(Text under study Opens)

Our study provides novel insights into the interplay of AECOPDs and comorbid flare-ups, but future research should validate our findings. A considerable addition would be to look at consistent repetition of patterns within patients over a longer period of follow-up, after which treatment approaches could be developed taking these patterns into account. What such a new treatment approach should include and how AECOPD and comorbid flare-up pattern visualizations can be of additional value would be an important research question. Another essential next step would be to investigate the interplay of COPD with comorbidities in terms of timing: what comes first, and potentially triggers the other? Also, are daily symptom diaries sensitive enough to measure this, or should alternative measures be considered? It has become clear from our results that AECOPDs frequently occur simultaneously with comorbid flare-ups, so pathophysiological mechanisms underlying this interplay also require further research.

Conclusion

This study revealed that patients with COPD and common comorbidities show a variety of AECOPD and comorbid flare-up patterns. If repetitive within-patient patterns of AECOPD and comorbid flare-ups would be recognized in clinical practice, personalized and multidisciplinary disease management could be optimized, which could ultimately lead to improved health outcomes. Future research should focus on validating these patterns in patients with multimorbidity over a longer period of follow-up.

Abbreviations

AECOPD, Acute Exacerbation of Chronic Obstructive Pulmonary Disease; CHF, Chronic Heart Failure; COPD, Chronic Obstructive Pulmonary Disease; HADS, Hospital Anxiety and Depression Scale; IHD, Ischemic Heart Disease.

Data Sharing Statement

Individual multimorbid patterns are shared in this paper’s Supplementary Table 1. Detailed deidentified patient data are stored in archived datasets for a total of 15 years and can be requested from the corresponding author Anke Lenferink. The R coding used to visualize the patterns can also be requested from the corresponding author.

Ethics Approval

This study was approved by the Medical Ethical Committee Twente and the Flinders Southern Adelaide Clinical Human Research Ethics Committee, and was registered in the public Australian New Zealand Clinical Trials Registry (ACTRN12612000514808).

(Text under study Closes)
(Information Opens)

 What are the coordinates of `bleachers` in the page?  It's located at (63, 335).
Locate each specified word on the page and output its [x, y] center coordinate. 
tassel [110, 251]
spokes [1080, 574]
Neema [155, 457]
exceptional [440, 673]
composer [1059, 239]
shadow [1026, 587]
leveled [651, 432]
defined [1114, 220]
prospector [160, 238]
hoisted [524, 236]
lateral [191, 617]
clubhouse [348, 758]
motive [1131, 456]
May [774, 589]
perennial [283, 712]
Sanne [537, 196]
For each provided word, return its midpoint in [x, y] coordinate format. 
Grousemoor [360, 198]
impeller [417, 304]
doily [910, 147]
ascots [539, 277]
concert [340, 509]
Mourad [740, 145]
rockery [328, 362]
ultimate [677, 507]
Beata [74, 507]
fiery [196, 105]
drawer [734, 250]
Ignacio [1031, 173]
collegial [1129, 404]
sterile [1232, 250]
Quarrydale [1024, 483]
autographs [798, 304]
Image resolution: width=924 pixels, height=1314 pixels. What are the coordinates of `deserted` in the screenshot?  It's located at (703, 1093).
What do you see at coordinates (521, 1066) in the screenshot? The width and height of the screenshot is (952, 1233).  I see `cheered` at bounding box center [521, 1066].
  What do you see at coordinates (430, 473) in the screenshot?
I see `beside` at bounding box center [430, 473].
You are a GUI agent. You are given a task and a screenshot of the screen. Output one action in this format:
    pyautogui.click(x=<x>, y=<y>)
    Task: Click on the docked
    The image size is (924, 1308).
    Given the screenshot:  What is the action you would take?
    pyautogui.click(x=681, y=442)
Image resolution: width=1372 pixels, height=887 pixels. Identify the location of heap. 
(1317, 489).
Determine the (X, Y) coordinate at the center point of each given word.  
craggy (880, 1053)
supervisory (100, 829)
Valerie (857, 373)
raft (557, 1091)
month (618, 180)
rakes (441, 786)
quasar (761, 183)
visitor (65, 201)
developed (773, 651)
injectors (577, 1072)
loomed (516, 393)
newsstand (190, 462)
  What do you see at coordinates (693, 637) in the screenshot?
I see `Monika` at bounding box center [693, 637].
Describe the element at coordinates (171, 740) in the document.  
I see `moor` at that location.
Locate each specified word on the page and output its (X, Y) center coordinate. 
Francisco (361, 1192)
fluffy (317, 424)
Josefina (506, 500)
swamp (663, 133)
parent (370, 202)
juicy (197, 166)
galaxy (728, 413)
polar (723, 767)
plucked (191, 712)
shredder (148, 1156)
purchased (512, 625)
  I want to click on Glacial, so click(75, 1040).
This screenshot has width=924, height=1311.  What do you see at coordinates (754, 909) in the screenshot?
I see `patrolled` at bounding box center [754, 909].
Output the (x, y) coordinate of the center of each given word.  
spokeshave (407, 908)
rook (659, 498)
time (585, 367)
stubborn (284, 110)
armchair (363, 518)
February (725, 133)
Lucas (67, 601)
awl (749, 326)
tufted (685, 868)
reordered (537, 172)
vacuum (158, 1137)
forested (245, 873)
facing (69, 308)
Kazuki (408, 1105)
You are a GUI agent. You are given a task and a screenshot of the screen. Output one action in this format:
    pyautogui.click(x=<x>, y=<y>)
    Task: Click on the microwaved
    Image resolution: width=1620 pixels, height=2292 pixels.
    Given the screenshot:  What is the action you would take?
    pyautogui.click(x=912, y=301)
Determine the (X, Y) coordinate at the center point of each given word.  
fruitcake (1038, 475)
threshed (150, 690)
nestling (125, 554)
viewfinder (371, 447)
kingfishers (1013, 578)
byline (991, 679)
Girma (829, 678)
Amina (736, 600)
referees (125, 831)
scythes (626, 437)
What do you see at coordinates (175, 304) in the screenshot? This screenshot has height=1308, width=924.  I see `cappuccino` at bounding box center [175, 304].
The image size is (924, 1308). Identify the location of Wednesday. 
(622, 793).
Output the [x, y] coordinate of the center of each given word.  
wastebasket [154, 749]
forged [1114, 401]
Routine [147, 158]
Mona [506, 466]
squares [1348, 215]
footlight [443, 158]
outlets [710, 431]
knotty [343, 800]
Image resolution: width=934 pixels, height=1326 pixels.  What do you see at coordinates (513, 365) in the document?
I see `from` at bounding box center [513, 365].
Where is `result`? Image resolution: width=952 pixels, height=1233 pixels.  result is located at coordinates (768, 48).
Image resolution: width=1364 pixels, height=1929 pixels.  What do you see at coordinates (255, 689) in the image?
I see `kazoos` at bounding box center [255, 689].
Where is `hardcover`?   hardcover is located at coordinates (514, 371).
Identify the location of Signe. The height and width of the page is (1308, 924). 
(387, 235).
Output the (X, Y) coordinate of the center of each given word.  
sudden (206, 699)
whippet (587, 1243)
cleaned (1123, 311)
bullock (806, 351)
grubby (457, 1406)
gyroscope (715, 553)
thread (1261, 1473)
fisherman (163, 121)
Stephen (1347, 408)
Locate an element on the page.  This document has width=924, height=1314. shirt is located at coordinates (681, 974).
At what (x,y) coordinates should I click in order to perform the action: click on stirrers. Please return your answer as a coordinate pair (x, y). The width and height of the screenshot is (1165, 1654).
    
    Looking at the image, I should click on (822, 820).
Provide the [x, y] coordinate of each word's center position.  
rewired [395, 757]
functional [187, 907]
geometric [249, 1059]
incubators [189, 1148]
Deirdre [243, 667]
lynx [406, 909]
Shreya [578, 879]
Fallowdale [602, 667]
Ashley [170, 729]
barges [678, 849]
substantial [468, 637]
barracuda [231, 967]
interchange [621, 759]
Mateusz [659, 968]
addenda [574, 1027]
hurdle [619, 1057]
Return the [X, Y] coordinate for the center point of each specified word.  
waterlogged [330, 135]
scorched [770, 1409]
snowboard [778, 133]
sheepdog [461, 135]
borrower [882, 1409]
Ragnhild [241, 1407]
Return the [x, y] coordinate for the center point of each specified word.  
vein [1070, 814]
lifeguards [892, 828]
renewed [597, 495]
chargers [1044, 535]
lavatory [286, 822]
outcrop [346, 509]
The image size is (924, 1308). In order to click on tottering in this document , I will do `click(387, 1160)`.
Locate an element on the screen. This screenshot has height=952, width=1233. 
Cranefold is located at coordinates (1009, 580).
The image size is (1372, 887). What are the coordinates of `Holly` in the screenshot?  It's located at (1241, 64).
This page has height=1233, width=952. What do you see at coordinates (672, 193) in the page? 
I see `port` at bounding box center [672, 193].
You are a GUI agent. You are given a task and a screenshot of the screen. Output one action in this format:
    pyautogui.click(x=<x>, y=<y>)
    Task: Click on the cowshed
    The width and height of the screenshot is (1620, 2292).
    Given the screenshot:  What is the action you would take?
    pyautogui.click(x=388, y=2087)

(Information Closes)

**Instructions to follow**
Continue the text on COPD exacerbations and comorbid flare-ups, starting after its final sentence.

**Exercise output**
Acknowledgments

We would like to thank Martijn Oude Wolcherink (University of Twente) for his assistance in the data wrangling, Karel Kroeze (University of Twente) for his assistance in the data visualizations, and Meike Seuntiëns (University of Twente) for her related work during her internship, which provided us some initial ideas. In addition, we would like to thank all patients and people who have made data collection of the COPE-III study possible, that is, the disease-experts in respiratory, cardiac, and mental health diseases, nurses, data managers in the participating hospitals (The Netherlands: Medisch Spectrum Twente in Enschede, Canisius Wilhelmina Ziekenhuis in Nijmegen; Australia (Adelaide): Repatriation General Hospital, Royal Adelaide Hospital, Flinders Medical Centre), and the members of the Data and Safety Monitoring Board.

Author Contributions

All authors made a significant contribution to the work reported, whether that is in the conception, study design, execution, acquisition of data, analysis and interpretation, or in all these areas; drafted, revised or critically reviewed the article; gave approval of the final version to be published; have agreed on the journal to which the article has been submitted; and agree to be accountable for all aspects of the work.

Funding

The COPE-III study was supported by Stichting Astma Bestrijding, the Lung Foundation Netherlands (grant number 3.4.11.061), Lung Foundation Australia (Australian Lung Foundation Boehringer Ingelheim COPD Research Fellowship 2010), Repat Foundation, and GlaxoSmithKline (unrestricted grant). This work was supported by the European Union’s Horizon 2020 research and innovation program (grant number 965315).

Disclosure

The authors report no conflicts of interest in this work.